In aggiunta, gli istituti che optano per la gestione diretta metteranno a disposizione altri 180 posti. La scuola Sant’Onofrio offrirà 20 posti, Maria Ausiliatrice 40, Maestre Pie 50, Redemptoris Mater 20 e il 6° Circolo Didattico 50, che organizzeranno autonomamente le attività con il proprio personale.

Le domande per partecipare potranno essere presentate fino alle 13 del 5 agosto, tramite invio del modulo tramite Pec o consegna presso gli uffici del Settore Educazione del Comune. Le graduatorie saranno pubblicate sul sito dell’amministrazione comunale e comunicate via e-mail alle famiglie.
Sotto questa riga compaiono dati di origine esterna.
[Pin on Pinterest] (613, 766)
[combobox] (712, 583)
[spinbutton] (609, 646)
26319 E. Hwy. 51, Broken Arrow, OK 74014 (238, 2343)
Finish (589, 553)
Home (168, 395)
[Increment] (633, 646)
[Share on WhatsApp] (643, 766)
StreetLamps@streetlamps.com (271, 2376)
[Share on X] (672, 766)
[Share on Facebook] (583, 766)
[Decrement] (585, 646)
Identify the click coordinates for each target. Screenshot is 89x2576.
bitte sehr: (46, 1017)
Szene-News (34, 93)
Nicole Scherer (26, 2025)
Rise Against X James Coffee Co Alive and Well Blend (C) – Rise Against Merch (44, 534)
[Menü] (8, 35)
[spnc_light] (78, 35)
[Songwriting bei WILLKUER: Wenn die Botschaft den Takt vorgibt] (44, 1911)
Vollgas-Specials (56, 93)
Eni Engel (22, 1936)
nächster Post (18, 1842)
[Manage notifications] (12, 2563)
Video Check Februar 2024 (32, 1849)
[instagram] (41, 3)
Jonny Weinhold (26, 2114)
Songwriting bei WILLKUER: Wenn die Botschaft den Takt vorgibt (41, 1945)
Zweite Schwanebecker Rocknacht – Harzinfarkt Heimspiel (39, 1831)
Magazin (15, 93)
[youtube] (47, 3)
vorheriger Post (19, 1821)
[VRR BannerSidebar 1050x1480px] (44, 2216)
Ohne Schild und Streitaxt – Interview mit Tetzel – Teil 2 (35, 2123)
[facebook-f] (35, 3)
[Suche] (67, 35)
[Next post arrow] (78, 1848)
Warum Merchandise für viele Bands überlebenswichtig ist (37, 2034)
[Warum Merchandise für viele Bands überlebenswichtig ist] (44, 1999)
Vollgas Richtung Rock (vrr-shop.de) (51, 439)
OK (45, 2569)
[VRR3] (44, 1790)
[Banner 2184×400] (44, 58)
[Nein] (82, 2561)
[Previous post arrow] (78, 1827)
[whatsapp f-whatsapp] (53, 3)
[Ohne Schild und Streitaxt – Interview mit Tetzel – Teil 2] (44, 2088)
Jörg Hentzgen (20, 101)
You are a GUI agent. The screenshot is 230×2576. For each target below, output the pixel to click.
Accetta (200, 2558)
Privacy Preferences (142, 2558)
Nel caso in cui le domande superassero i posti disponibili, verranno applicati i criteri della Regione, che danno priorità ai bambini con disabilità certificata o seguiti dai servizi sociali, alle famiglie con entrambi i genitori lavoratori, e successivamente a quelle con un solo genitore occupato. Le situazioni di nuclei monogenitoriali e i casi legati a percorsi di protezione per violenza di genere saranno equiparati.

L’iniziativa rappresenta un investimento significativo nelle famiglie e nella qualità del tempo educativo. Questa sperimentazione regionale si basa su un lavoro condiviso tra scuole, Comune e Regione, creando un’opportunità importante per gli studenti e le loro famiglie. Il coinvolgimento delle istituzioni scolastiche amplia l’offerta educativa in un periodo delicato, fornendo un supporto concreto alla comunità.